Cardi Black Box opens the new season with a double appointment: besides its usual activity it will present more experimental projects, focused on emerging art, dedicating the first floor of the gallery to monographical projects by young artists.
In conjunction with the opening of the show, Cardi Black Box starts its new project dedicated to emerging artists: LevelOne#1 will take place in the large room on the first floor of the gallery, with works by young artists invited to produce site-specific projects.
The first LevelOne will be opened by Francesca Anfossi, (1980) with the project “Petrified Paper”.
In her works this young Italian artist, Londoner by choice, investigates the transformations of matter without, however, focusing on its documentary and scientific aspect but rather operating like a crazy scientist that tries to trigger a sort of uncontrollable entropy which has the power to put everything in relation and contradiction, creating a continuous short-circuit between images obtained from the microscope and kitsch memorabilia.
Petrified Paper - Francesca Anfossi
In Francesca Anfossi’s world nothing is created or destroyed; things mutate continuously changing shape and state. For her exhibition Petrified Paper, Francesca Anfossi develops an astonishing reflection on the geological aspect of the world and its slow and constant transformation. In her work this young Italian artist, Londoner by choice, investigates the transformations of matter without, however, focusing on its documentary and scientific aspect but rather operating like a crazy scientist that tries to trigger a sort of uncontrollable entropy which has the power to put everything in relation and contradiction, creating a continuous short-circuit between images obtained from the microscope and kitsch memorabilia.
Anfossi’s works are characterised by a form of lightness, related to the choice of materials, which causes us to question our relationship with the world around us. Paying homage to Bruno Munari in her optimistic relationship with daily objects, the artist demonstrates a strong interest in making ‘hand made’, as well as with Italian craftsmanship. Therefore her images derive from photographs she has shot or scanned from the multiplicity of books she constantly consults, which she often cuts and mounts together, manifesting a tactile relationship that demonstrates the physical need to manipulate paper and its by-products. Collage, mono-prints and projections of photographs on different materials render the articulation of the artist’s poetics fluid and natural, as if one work automatically generated the following one, in a chain process that resembles chemical reactions. Anfossi, in fact, through the constant juxtaposition and bundling of materials and images, pushes us to look through our memory and search for emotional or dream-like landscapes that lead us to look at things in an unexpected way, as if daydreaming.
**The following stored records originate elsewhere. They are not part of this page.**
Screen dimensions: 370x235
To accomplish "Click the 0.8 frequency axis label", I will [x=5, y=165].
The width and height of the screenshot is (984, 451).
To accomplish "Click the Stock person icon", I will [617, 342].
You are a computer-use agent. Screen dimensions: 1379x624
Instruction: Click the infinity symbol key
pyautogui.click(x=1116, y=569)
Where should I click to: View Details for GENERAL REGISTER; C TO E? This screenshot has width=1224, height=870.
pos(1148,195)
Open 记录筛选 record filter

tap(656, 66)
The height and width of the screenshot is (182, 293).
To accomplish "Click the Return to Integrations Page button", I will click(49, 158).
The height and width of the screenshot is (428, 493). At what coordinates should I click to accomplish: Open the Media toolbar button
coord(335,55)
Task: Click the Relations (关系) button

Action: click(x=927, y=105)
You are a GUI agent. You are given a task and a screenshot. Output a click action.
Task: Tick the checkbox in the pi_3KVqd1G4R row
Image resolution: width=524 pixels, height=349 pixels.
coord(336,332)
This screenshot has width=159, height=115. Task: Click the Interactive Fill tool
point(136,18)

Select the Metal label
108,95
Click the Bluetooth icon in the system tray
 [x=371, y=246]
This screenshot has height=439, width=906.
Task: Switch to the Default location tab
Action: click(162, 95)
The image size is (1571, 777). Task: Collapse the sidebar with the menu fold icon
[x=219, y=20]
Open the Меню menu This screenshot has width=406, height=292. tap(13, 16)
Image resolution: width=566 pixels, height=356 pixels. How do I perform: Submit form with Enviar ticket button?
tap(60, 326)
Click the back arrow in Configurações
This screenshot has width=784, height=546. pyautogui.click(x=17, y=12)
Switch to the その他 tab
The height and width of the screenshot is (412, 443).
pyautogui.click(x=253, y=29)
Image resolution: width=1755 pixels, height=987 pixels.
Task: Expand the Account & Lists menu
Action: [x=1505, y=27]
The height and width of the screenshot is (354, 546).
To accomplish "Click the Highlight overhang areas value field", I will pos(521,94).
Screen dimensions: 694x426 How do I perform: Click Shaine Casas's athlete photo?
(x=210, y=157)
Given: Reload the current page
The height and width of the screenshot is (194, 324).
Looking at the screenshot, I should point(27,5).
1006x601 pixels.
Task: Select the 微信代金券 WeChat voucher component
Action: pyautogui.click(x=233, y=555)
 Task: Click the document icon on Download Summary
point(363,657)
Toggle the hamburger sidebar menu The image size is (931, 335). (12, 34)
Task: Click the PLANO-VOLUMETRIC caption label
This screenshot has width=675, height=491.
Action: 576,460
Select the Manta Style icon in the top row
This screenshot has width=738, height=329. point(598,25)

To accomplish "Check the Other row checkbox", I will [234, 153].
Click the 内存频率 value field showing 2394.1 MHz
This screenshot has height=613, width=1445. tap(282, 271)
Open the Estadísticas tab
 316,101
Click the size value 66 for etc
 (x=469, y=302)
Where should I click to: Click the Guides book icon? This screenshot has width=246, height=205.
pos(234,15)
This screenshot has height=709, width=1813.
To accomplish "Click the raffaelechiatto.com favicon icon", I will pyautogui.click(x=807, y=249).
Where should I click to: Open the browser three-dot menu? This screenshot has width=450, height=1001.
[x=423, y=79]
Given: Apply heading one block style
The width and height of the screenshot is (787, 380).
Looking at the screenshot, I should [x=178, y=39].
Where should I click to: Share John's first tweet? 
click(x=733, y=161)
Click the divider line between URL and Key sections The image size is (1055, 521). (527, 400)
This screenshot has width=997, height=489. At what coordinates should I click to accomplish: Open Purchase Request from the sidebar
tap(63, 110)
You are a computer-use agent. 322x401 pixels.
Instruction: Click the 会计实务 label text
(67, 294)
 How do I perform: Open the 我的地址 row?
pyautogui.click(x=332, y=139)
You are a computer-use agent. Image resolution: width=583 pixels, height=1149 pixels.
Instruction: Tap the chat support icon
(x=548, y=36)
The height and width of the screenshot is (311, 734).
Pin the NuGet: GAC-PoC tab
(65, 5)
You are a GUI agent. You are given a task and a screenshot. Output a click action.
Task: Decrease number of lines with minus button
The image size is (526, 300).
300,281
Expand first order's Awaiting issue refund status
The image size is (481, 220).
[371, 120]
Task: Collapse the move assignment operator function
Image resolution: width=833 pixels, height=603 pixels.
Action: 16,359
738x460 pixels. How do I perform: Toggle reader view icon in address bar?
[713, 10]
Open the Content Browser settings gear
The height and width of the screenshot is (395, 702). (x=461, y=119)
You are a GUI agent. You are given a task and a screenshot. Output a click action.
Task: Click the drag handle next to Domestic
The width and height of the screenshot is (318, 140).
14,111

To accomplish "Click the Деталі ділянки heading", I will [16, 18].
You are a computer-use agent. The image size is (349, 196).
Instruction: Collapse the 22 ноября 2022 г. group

The titles of her works help trigger this process by provoking a series of paradoxical reflections.
The title Petrified Paper refers to the geological process of fossilization, in which some natural materials such as wood and leaves (from which paper is produced) become stone. Being petrified means that the excess of fear induces us to lose our ability to move; however, the play on words petrified-paper evokes the contrast between culture – the idea of permanency of art – and nature in continuous transformation. These works also reveal a sort of ‘underground melancholy’, another recurrent theme in Francesca Anfossi’s works. Not a sentimental feeling, but a bittersweet melancholy that can be compared to the tenderness we experience when rediscovering objects of our past or images that have become out of fashion.
The Ingenuity of Ingenuous Igneous Rocks is a pictorial multimedia installation in which photographs of volcanic rocks (igneous), taken with a microscope, are projected onto a brass plate shaped as the mountainous relief of Goreme city in Cappadocia together with the sound of cicadas playing in the background. Through this fantastic landscape the artist invites us to reflect on the gap that exists between human action and the slow development of biological time. The series of works on paper (Petrified Paper), printed and coloured, using the brass plate of the above mentioned work, represent a portion of the shape of Goreme, built in Cappadocia in 4000 A.C. These prints develop as rocky formations subjected to the passing of time and recount, through their transformations, how the human attempt to create a living environment in an inhospitable area has originated a magical place. The obsessive repetition of one shape in different colours and transparencies, transforms a real image in a fairytale landscape that is nonetheless disturbing. Thus this series of large sand castles evoke different reffrences Prague’s Golem as well as the Biblical story of Lot’s wife’s transformation in a column of salt.
Through a 180° revolution of a slide projected on a wall collage, Drip or Drop? plays with the idea of natural geologic growth through the calcareous sedimentation of stalactites and stalagmites. Once again, Francesca Anfossi, playing with the double meaning of drop (noun and verb) talks about that feeling of frailty and ‘magic’ that stalactites and stalagmites provoke in human beings. Finally the artist defines her three exhibited collages as petrography, which is the scientific name for the study of stones, when they are cut and then scanned at the microscope. The journey through Francesca Anfossi’s exhibition is an incredible visual adventure in an animated world, inspired by Calvino’s stories.